§ **Records supplied**:
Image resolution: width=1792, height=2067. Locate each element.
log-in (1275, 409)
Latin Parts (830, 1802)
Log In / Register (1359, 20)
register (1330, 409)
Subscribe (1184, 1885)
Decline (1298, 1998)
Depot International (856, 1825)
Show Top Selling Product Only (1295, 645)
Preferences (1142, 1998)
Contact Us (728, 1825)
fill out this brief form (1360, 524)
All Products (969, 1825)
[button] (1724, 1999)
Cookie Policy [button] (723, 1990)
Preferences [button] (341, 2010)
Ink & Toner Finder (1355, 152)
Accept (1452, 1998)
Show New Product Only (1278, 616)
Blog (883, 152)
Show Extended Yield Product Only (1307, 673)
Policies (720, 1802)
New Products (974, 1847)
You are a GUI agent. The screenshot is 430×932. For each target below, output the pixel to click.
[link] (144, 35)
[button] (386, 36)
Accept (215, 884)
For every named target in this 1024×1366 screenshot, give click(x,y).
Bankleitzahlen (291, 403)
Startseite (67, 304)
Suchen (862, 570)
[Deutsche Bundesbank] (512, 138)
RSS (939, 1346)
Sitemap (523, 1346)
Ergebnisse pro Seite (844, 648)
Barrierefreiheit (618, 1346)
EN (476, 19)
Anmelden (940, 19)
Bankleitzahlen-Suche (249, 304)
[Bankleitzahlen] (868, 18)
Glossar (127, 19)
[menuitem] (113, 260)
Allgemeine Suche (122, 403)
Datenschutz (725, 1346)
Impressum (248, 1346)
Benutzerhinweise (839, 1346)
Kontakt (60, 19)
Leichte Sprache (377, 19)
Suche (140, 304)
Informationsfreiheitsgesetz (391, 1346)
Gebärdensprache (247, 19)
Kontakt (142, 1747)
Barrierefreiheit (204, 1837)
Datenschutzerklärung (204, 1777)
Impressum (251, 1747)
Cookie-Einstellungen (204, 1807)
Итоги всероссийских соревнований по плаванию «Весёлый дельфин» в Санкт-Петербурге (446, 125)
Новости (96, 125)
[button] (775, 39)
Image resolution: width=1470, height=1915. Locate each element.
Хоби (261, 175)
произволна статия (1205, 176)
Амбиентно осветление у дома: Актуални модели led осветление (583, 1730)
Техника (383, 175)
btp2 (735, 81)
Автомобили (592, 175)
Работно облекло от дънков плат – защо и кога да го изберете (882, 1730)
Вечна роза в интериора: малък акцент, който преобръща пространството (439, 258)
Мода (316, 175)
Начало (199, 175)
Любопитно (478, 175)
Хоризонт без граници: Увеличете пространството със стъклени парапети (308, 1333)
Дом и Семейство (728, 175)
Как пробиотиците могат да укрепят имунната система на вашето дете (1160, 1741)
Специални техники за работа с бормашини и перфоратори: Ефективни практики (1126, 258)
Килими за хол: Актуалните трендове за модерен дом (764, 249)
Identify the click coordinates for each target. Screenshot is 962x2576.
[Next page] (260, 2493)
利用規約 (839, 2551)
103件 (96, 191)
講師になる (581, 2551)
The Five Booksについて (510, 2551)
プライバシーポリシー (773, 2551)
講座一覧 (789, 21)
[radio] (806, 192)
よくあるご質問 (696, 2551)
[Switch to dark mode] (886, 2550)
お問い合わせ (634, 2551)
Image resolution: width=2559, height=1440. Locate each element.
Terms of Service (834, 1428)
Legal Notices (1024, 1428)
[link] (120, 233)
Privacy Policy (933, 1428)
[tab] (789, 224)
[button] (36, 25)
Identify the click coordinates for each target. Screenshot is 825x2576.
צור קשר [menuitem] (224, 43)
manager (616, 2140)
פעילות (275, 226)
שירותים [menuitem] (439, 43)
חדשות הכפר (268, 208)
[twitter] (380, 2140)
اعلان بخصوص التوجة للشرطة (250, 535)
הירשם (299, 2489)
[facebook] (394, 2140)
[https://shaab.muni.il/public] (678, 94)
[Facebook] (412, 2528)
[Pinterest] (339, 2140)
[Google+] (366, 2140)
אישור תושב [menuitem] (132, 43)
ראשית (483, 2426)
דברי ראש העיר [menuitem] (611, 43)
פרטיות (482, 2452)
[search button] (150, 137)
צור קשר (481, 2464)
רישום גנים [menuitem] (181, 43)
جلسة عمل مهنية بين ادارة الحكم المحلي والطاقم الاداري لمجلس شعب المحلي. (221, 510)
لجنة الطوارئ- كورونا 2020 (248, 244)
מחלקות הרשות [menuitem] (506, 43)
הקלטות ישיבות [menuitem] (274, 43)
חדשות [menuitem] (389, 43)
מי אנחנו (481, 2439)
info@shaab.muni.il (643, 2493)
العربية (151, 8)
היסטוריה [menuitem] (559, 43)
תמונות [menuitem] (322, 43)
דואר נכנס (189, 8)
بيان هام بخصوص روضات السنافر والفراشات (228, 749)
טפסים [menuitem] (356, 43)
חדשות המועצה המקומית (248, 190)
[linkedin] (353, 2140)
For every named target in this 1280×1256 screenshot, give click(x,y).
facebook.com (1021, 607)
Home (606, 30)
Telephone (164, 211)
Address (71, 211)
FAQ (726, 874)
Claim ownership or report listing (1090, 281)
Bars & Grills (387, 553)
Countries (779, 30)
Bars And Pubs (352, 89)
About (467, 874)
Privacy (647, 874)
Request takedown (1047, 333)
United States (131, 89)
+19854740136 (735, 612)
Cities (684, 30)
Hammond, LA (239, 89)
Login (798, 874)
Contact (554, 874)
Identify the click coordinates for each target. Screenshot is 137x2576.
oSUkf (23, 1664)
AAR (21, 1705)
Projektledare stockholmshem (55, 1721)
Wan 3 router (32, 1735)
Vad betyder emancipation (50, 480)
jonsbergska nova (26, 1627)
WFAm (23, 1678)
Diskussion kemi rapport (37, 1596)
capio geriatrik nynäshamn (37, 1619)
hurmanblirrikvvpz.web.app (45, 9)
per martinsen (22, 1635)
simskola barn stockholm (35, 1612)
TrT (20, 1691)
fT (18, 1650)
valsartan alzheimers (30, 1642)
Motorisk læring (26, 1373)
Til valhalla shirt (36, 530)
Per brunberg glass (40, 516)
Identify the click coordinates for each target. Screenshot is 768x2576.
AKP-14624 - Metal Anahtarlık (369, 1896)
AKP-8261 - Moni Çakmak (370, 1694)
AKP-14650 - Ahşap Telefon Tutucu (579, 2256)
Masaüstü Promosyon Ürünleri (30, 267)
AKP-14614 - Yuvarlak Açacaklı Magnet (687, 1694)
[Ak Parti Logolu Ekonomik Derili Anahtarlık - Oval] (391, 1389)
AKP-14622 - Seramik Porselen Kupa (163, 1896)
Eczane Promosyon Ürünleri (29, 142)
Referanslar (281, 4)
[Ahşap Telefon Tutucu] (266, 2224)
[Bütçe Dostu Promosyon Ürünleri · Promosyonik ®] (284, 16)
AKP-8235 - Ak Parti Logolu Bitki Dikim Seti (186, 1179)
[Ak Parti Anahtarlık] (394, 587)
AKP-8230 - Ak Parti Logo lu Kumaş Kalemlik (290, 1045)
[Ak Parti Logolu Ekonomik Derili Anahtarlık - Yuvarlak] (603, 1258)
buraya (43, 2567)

§ **Problem details**: Please give the full set of data again exactly.

§ **Result**:
Image resolution: width=1792, height=2067. Locate each element.
log-in (1275, 409)
Latin Parts (830, 1802)
Log In / Register (1359, 20)
register (1330, 409)
Subscribe (1184, 1885)
Decline (1298, 1998)
Depot International (856, 1825)
Show Top Selling Product Only (1295, 645)
Preferences (1142, 1998)
Contact Us (728, 1825)
fill out this brief form (1360, 524)
All Products (969, 1825)
[button] (1724, 1999)
Cookie Policy [button] (723, 1990)
Preferences [button] (341, 2010)
Ink & Toner Finder (1355, 152)
Accept (1452, 1998)
Show New Product Only (1278, 616)
Blog (883, 152)
Show Extended Yield Product Only (1307, 673)
Policies (720, 1802)
New Products (974, 1847)
You are a GUI agent. The screenshot is 430×932. For each target below, output the pixel to click.
[link] (144, 35)
[button] (386, 36)
Accept (215, 884)
For every named target in this 1024×1366 screenshot, give click(x,y).
Bankleitzahlen (291, 403)
Startseite (67, 304)
Suchen (862, 570)
[Deutsche Bundesbank] (512, 138)
RSS (939, 1346)
Sitemap (523, 1346)
Ergebnisse pro Seite (844, 648)
Barrierefreiheit (618, 1346)
EN (476, 19)
Anmelden (940, 19)
Bankleitzahlen-Suche (249, 304)
[Bankleitzahlen] (868, 18)
Glossar (127, 19)
[menuitem] (113, 260)
Allgemeine Suche (122, 403)
Datenschutz (725, 1346)
Impressum (248, 1346)
Benutzerhinweise (839, 1346)
Kontakt (60, 19)
Leichte Sprache (377, 19)
Suche (140, 304)
Informationsfreiheitsgesetz (391, 1346)
Gebärdensprache (247, 19)
Kontakt (142, 1747)
Barrierefreiheit (204, 1837)
Datenschutzerklärung (204, 1777)
Impressum (251, 1747)
Cookie-Einstellungen (204, 1807)
Итоги всероссийских соревнований по плаванию «Весёлый дельфин» в Санкт-Петербурге (446, 125)
Новости (96, 125)
[button] (775, 39)
Image resolution: width=1470, height=1915. Locate each element.
Хоби (261, 175)
произволна статия (1205, 176)
Амбиентно осветление у дома: Актуални модели led осветление (583, 1730)
Техника (383, 175)
btp2 (735, 81)
Автомобили (592, 175)
Работно облекло от дънков плат – защо и кога да го изберете (882, 1730)
Вечна роза в интериора: малък акцент, който преобръща пространството (439, 258)
Мода (316, 175)
Начало (199, 175)
Любопитно (478, 175)
Хоризонт без граници: Увеличете пространството със стъклени парапети (308, 1333)
Дом и Семейство (728, 175)
Как пробиотиците могат да укрепят имунната система на вашето дете (1160, 1741)
Специални техники за работа с бормашини и перфоратори: Ефективни практики (1126, 258)
Килими за хол: Актуалните трендове за модерен дом (764, 249)
Identify the click coordinates for each target. Screenshot is 962x2576.
[Next page] (260, 2493)
利用規約 (839, 2551)
103件 (96, 191)
講師になる (581, 2551)
The Five Booksについて (510, 2551)
プライバシーポリシー (773, 2551)
講座一覧 (789, 21)
[radio] (806, 192)
よくあるご質問 (696, 2551)
[Switch to dark mode] (886, 2550)
お問い合わせ (634, 2551)
Image resolution: width=2559, height=1440. Locate each element.
Terms of Service (834, 1428)
Legal Notices (1024, 1428)
[link] (120, 233)
Privacy Policy (933, 1428)
[tab] (789, 224)
[button] (36, 25)
Identify the click coordinates for each target. Screenshot is 825x2576.
צור קשר [menuitem] (224, 43)
manager (616, 2140)
פעילות (275, 226)
שירותים [menuitem] (439, 43)
חדשות הכפר (268, 208)
[twitter] (380, 2140)
اعلان بخصوص التوجة للشرطة (250, 535)
הירשם (299, 2489)
[facebook] (394, 2140)
[https://shaab.muni.il/public] (678, 94)
[Facebook] (412, 2528)
[Pinterest] (339, 2140)
[Google+] (366, 2140)
אישור תושב [menuitem] (132, 43)
ראשית (483, 2426)
דברי ראש העיר [menuitem] (611, 43)
פרטיות (482, 2452)
[search button] (150, 137)
צור קשר (481, 2464)
רישום גנים [menuitem] (181, 43)
جلسة عمل مهنية بين ادارة الحكم المحلي والطاقم الاداري لمجلس شعب المحلي. (221, 510)
لجنة الطوارئ- كورونا 2020 (248, 244)
מחלקות הרשות [menuitem] (506, 43)
הקלטות ישיבות [menuitem] (274, 43)
חדשות [menuitem] (389, 43)
מי אנחנו (481, 2439)
info@shaab.muni.il (643, 2493)
العربية (151, 8)
היסטוריה [menuitem] (559, 43)
תמונות [menuitem] (322, 43)
דואר נכנס (189, 8)
بيان هام بخصوص روضات السنافر والفراشات (228, 749)
טפסים [menuitem] (356, 43)
חדשות המועצה המקומית (248, 190)
[linkedin] (353, 2140)
For every named target in this 1280×1256 screenshot, give click(x,y).
facebook.com (1021, 607)
Home (606, 30)
Telephone (164, 211)
Address (71, 211)
FAQ (726, 874)
Claim ownership or report listing (1090, 281)
Bars & Grills (387, 553)
Countries (779, 30)
Bars And Pubs (352, 89)
About (467, 874)
Privacy (647, 874)
Request takedown (1047, 333)
United States (131, 89)
+19854740136 (735, 612)
Cities (684, 30)
Hammond, LA (239, 89)
Login (798, 874)
Contact (554, 874)
Identify the click coordinates for each target. Screenshot is 137x2576.
oSUkf (23, 1664)
AAR (21, 1705)
Projektledare stockholmshem (55, 1721)
Wan 3 router (32, 1735)
Vad betyder emancipation (50, 480)
jonsbergska nova (26, 1627)
WFAm (23, 1678)
Diskussion kemi rapport (37, 1596)
capio geriatrik nynäshamn (37, 1619)
hurmanblirrikvvpz.web.app (45, 9)
per martinsen (22, 1635)
simskola barn stockholm (35, 1612)
TrT (20, 1691)
fT (18, 1650)
valsartan alzheimers (30, 1642)
Motorisk læring (26, 1373)
Til valhalla shirt (36, 530)
Per brunberg glass (40, 516)
Identify the click coordinates for each target. Screenshot is 768x2576.
AKP-14624 - Metal Anahtarlık (369, 1896)
AKP-8261 - Moni Çakmak (370, 1694)
AKP-14650 - Ahşap Telefon Tutucu (579, 2256)
Masaüstü Promosyon Ürünleri (30, 267)
AKP-14614 - Yuvarlak Açacaklı Magnet (687, 1694)
[Ak Parti Logolu Ekonomik Derili Anahtarlık - Oval] (391, 1389)
AKP-14622 - Seramik Porselen Kupa (163, 1896)
Eczane Promosyon Ürünleri (29, 142)
Referanslar (281, 4)
[Ahşap Telefon Tutucu] (266, 2224)
[Bütçe Dostu Promosyon Ürünleri · Promosyonik ®] (284, 16)
AKP-8235 - Ak Parti Logolu Bitki Dikim Seti (186, 1179)
[Ak Parti Anahtarlık] (394, 587)
AKP-8230 - Ak Parti Logo lu Kumaş Kalemlik (290, 1045)
[Ak Parti Logolu Ekonomik Derili Anahtarlık - Yuvarlak] (603, 1258)
buraya (43, 2567)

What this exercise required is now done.